The second hydrocracking is however less severe than the third hydrocracking, as described above. Preferably, the second hydrocracking conditions comprise a lower process temperature than the third hydrocracking step. Accordingly, the second hydrocracking step conditions preferably comprise a temperature of 300-450° C., more preferably 300-425° C., more preferably 300-400° C.
Step c)
The C4 hydrocracking feed stream obtained from the second hydrocracking product stream is subjected to the C4 hydrocracking in step c). Part of the hydrocarbon stream produced in the process of the invention (third recycle stream such as heavy C4 hydrocracking product stream) is recycled back to be subjected to the C4 hydrocracking of step c), as described later. The C4 hydrocarbon feed stream and the third recycle stream may be combined before being fed to the C4 hydrocracking unit or the mixed hydrocarbon stream and the recycled hydrocarbon stream may be fed to the C4 hydrocracking unit at different inlets.
C4 Hydrocracking
As used herein, the term “C4 hydrocracking” refers to a hydrocracking process optimized for converting C4 hydrocarbons to C3 hydrocarbons. Such a process is known from, for example U.S. Pat. No. 4,061,690. Due to the high selectivity towards C3, conversion of C3 already present in the feed would not be significant. The degree of conversion of C2 and C1 would be even less. Hence, the C4 hydrocracking product stream will contain a high ratio of C3 to C4.
Preferably, the C4 hydrocracking feed stream substantially consists of C4 and C5 hydrocarbons. Preferably, the amount of the C4 and C5 hydrocarbons in the C4 hydrocracking feed stream is at least 70 wt %, more preferably 80 wt % even more preferably 90 wt %. Preferably, the amount of the C3− hydrocarbons in the C4 hydrocracking feed stream is at most 10 wt %, more preferably 5 wt %. Preferably, the amount of the C6+ hydrocarbons in C4 hydrocracking feed stream is at most 10 wt %, more preferably 5 wt %. The absence of C6+ hydrocarbons in the C4 hydrocracking feed stream allows more C4/C5 to be converted to C2/C3. If non-aromatic C6+ is present in the feed, they are more likely to be converted than C4/C5, which reduces the conversion of C4/C5.
Preferably, the amount of methane in the C4 hydrocracking product stream is at most 15 wt %, more preferably at most 10 wt %, even more preferably at most 7 wt %. Preferably, the amount of the C2-C3 hydrocarbons in the C4 hydrocracking product stream is at least 60 wt %, more preferably 70 wt %, even more preferably at least 80 wt %. Preferably, the amount of the C4+ hydrocarbons in the C4 hydrocracking product stream is at most 30 wt %, more preferably at most 20 wt % and even more preferably at most 15 wt %.

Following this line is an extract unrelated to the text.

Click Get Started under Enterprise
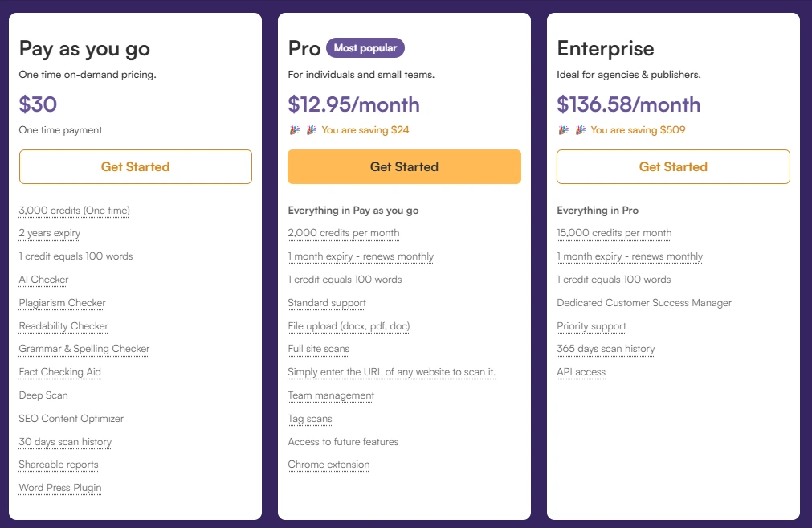 coord(671,166)
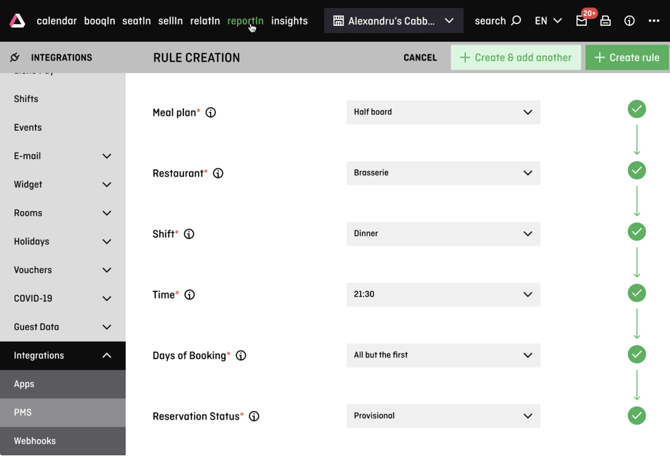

C4 hydrocracking is a catalytic hydrocracking process. The catalyst used preferably comprises zeolites of the mordenite (MOR)-type or of the erionite (ERI)-type.
The chemical composition of mordenite related to one cellular unit can be represented by the formula: M(8/n)[(AlO2)8(SiO2)40].24H2O wherein M is a cation having a valence n. M is preferably sodium, potassium or calcium.

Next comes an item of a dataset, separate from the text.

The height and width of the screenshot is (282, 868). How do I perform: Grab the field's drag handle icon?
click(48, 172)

The chemical composition of erionite can be represented by the formula
(Na2,K2,Ca)2Al4Si14O36.15H2O.
As in the case of all zeolites, erionite and mordenite are crystalline silico-aluminate constituted by SiO4 and AlO4− tetrahedron groups, the negative charge being compensated by an exchangeable cation. Erionite and mordenite occur in the natural state in the form of a salt of sodium, calcium and/or potassium. Preferably, erionite and mordenite are employed in their acid form by replacing the cation which is present by the hydrogen ion (to form hydrogenated erionite, H-erionite, or hydrogenated mordenite, H-mordenite) or a plurivalent cation. By way of example, this replacement can be achieved by ion exchange with the plurivalent cation or the ammonium ion for the hydrogen form, followed by drying and calcination of the zeolite. The plurivalent cations which endow the erionite or the mordenite with acidity and therefore hydrocracking activity can be the alkaline-earth cations such as beryllium, magnesium, calcium, strontium and barium or else the cations of the rare earths.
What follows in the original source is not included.